Top of Document excerpt
Donna Werling, PhD – Slide of the Week

Donna Werling, PhD - Slide of the Week

Title: Whole-Genome and RNA Sequencing Reveal Variation and Transcriptomic Coordination in the Developing Human Prefrontal Cortex

Legend: Common Variant cis-eQTLs – (A) Prenatal (x axis) and postnatal (y axis) effects for the eQTLs with the smallest p value for 8,421 eGenes (points). The eQTLs are split into five categories based on temporal predominance using effect size and statistical thresholds; categories are represented by color. (B-D) Characteristics of non-eGenes, temporal-predominant eGenes, and disorder-associated genes are shown by plotting the (E) proportion of coding and noncoding genes, (F) proportion of genes with pLI scores in different bins, and (G) BioGRID protein-protein interactions (permuted Z scores from Ripley’s K-net function; Cornish and Markowetz, 2014; the black line is the non-eGene median). (E) Density plot of the distance of top eQTLs per eGene from the transcription start site by eGene temporal category. TSS, transcription start site; Statistical analysis: (D) and (E), two-sided WRST test for constant versus other eGenes; (E) and (F), two-sided FET for constant versus other eGenes;

Citation: Werling DM, Pochareddy S, Choi J, An JY, Sheppard B, Peng M, Li Z, Dastmalchi C, Santpere G, Sousa AMM, et al. (2020). Whole-Genome and RNA Sequencing Reveal Variation and Transcriptomic Coordination in the Developing Human Prefrontal Cortex. Cell Reports, 31(1):107489. doi: 10.1016/j.celrep.2020.03.053.
Bottom of Document excerpt
Exercise goal
Rewrite the slide-of-the-week page starting at "Citation: Werling DM, Pochareddy" and ending at "31(1):107489. doi: 10.1016/j.celrep.2020.03.053.", putting "Neuron" in place of "Cell Reports". The listing that follows comes from a separate source.
Top of Data extract
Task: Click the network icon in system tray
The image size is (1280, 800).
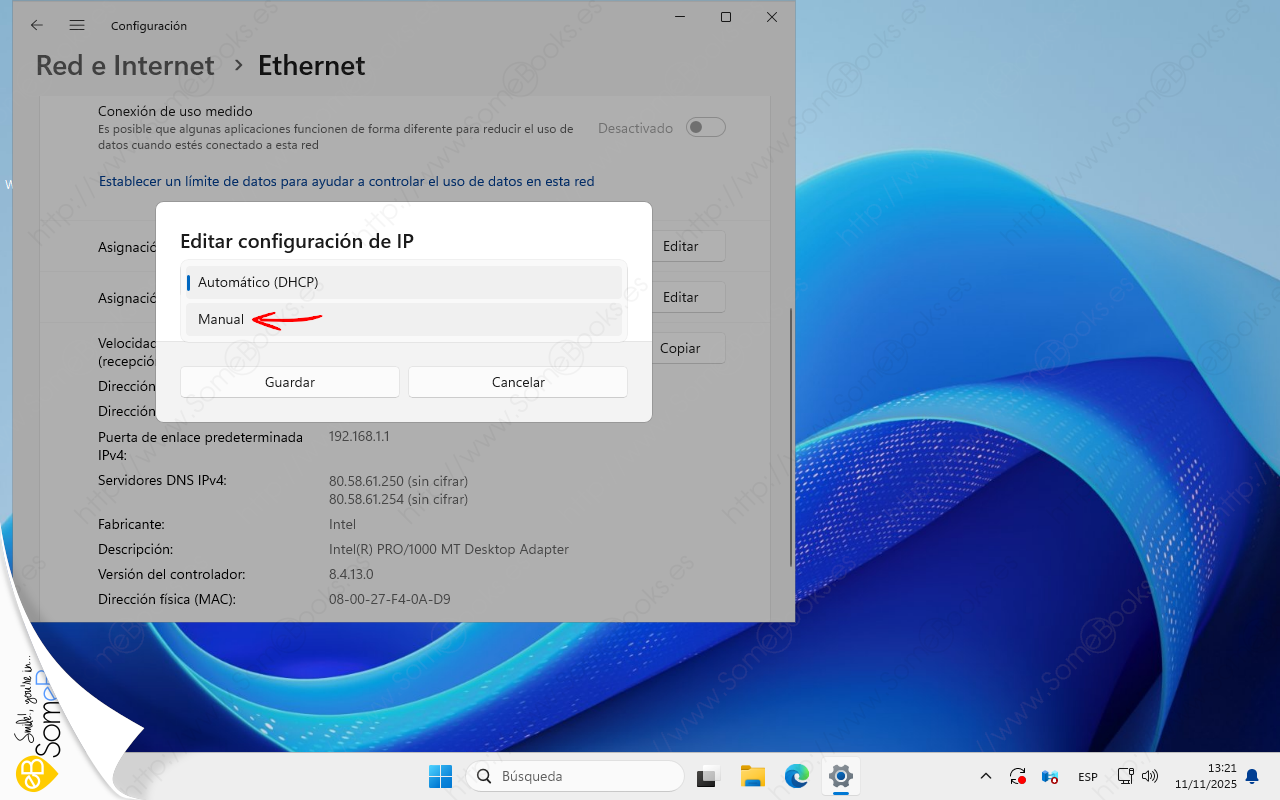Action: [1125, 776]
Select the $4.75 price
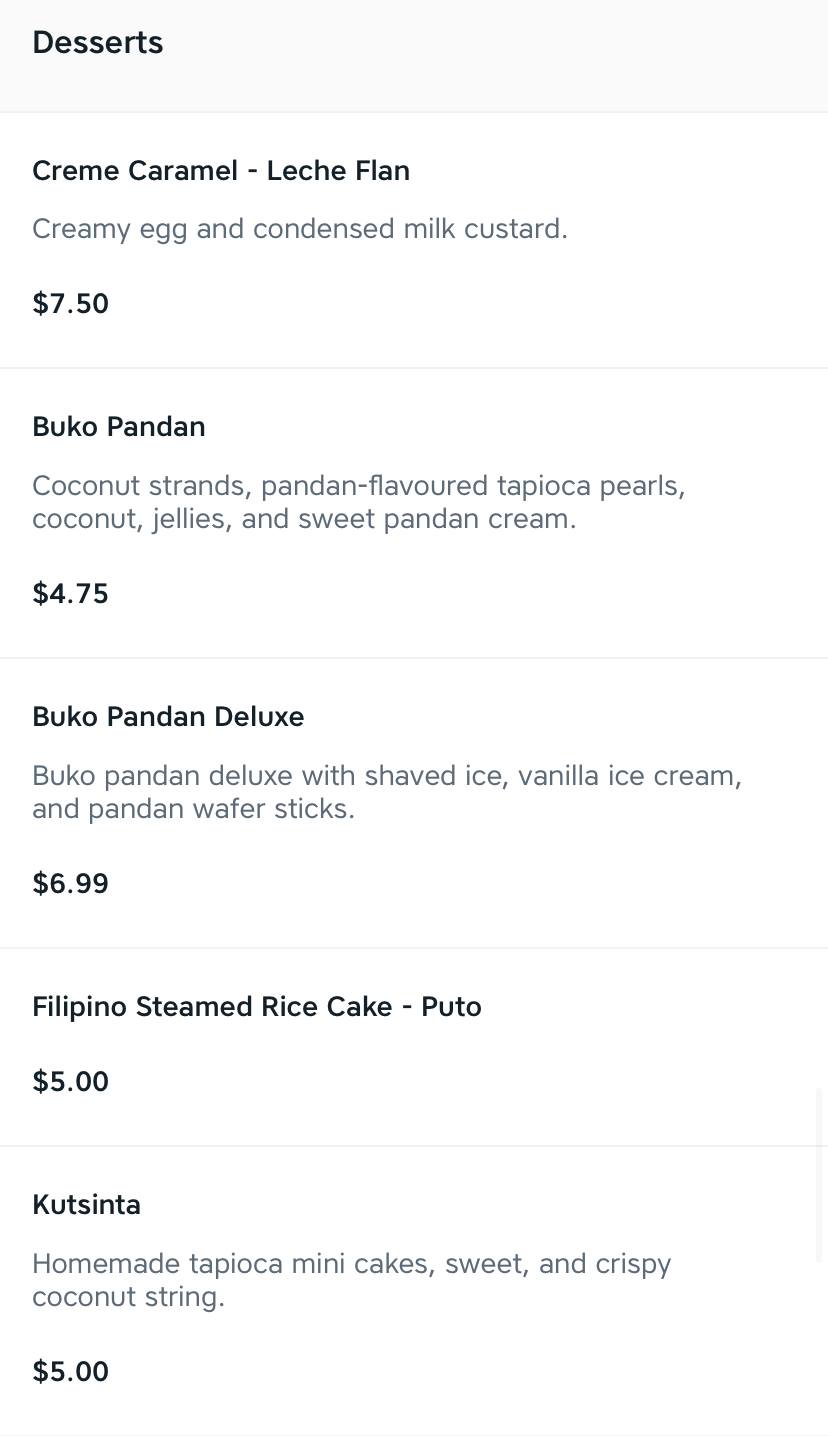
Bottom of Data extract
Task answer
Citation: Werling DM, Pochareddy S, Choi J, An JY, Sheppard B, Peng M, Li Z, Dastmalchi C, Santpere G, Sousa AMM, et al. (2020). Whole-Genome and RNA Sequencing Reveal Variation and Transcriptomic Coordination in the Developing Human Prefrontal Cortex. Neuron, 31(1):107489. doi: 10.1016/j.celrep.2020.03.053.